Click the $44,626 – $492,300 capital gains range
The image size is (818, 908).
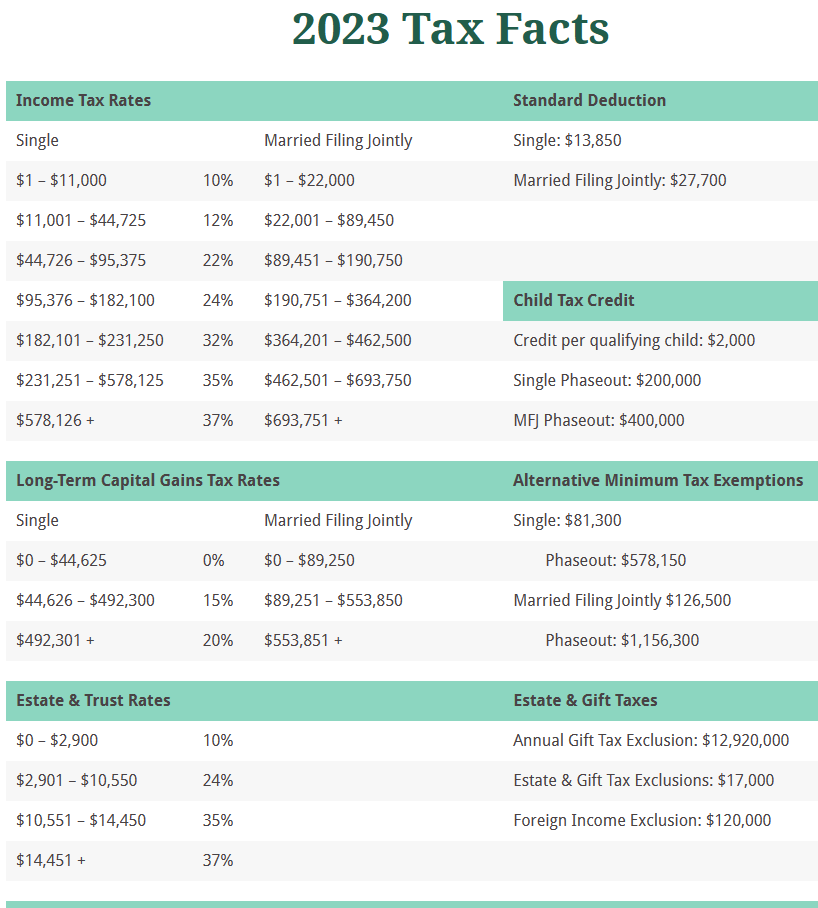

...

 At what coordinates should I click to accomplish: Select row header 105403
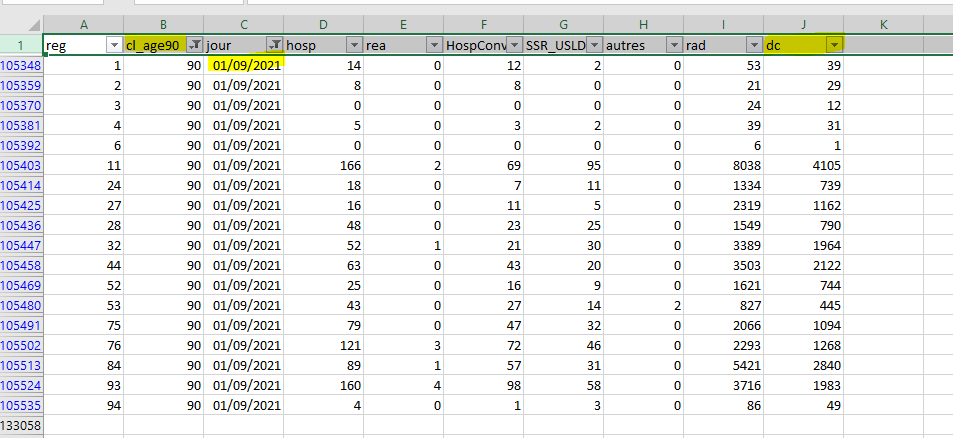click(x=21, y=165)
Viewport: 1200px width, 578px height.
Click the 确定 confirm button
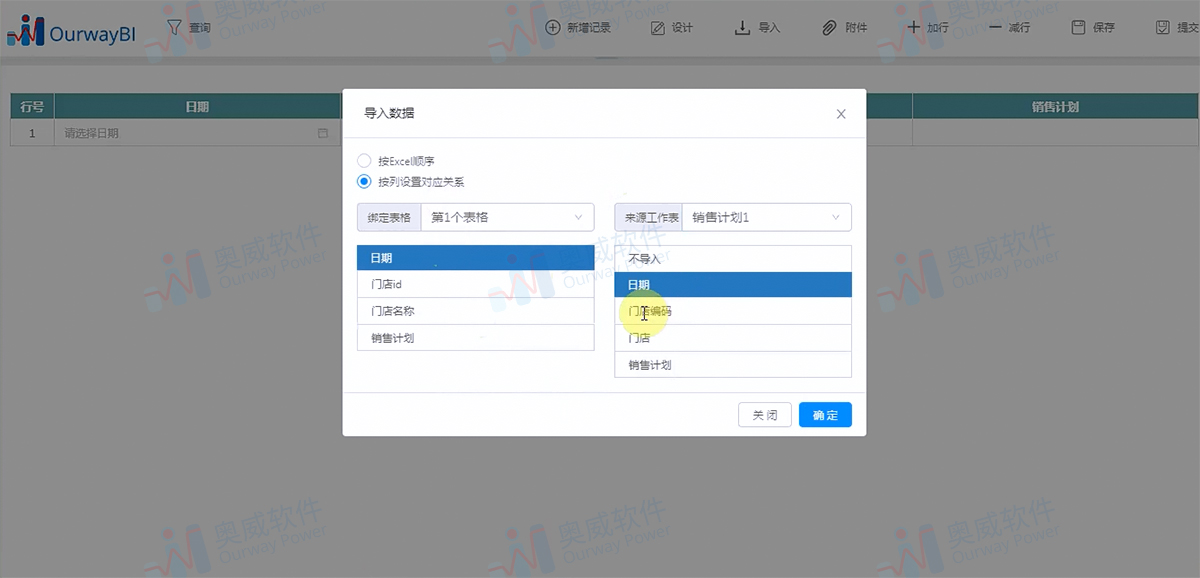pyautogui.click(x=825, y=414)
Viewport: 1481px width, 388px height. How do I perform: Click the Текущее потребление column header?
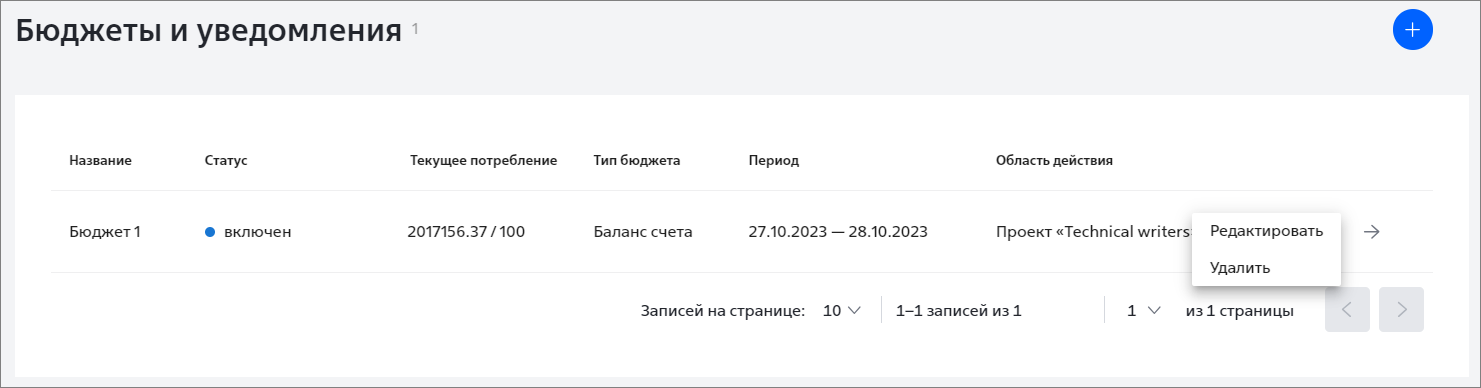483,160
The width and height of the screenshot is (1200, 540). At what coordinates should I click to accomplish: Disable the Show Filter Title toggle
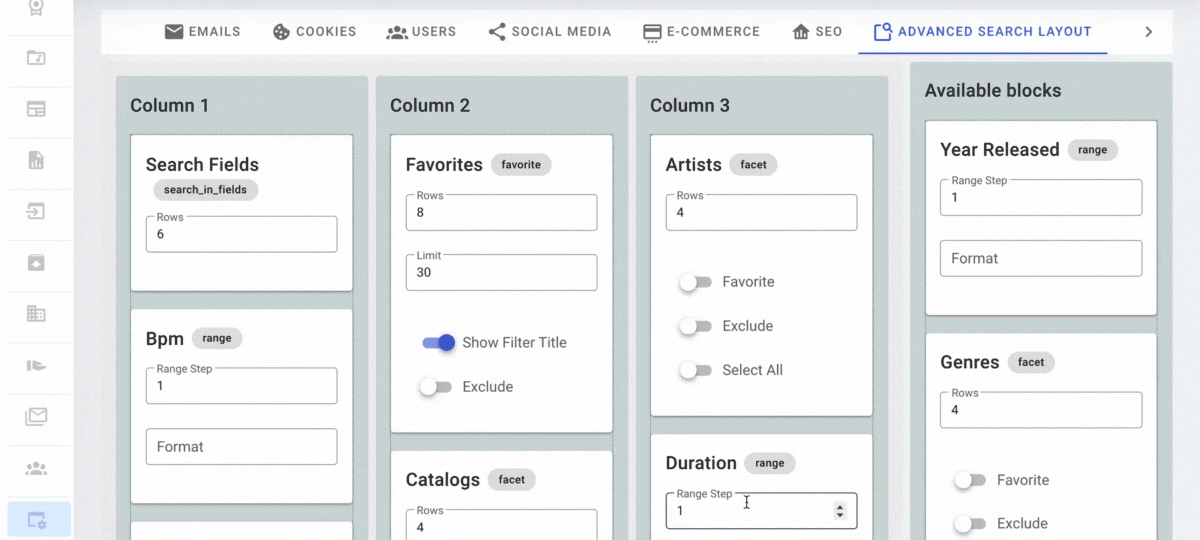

■ **Exercise details**:
Output the material above exactly, but only from the line that carries "Click the $44,626" through the line that carries "The image size is (818, 908).".

■ **Answer**:
Click the $44,626 – $492,300 capital gains range
The image size is (818, 908).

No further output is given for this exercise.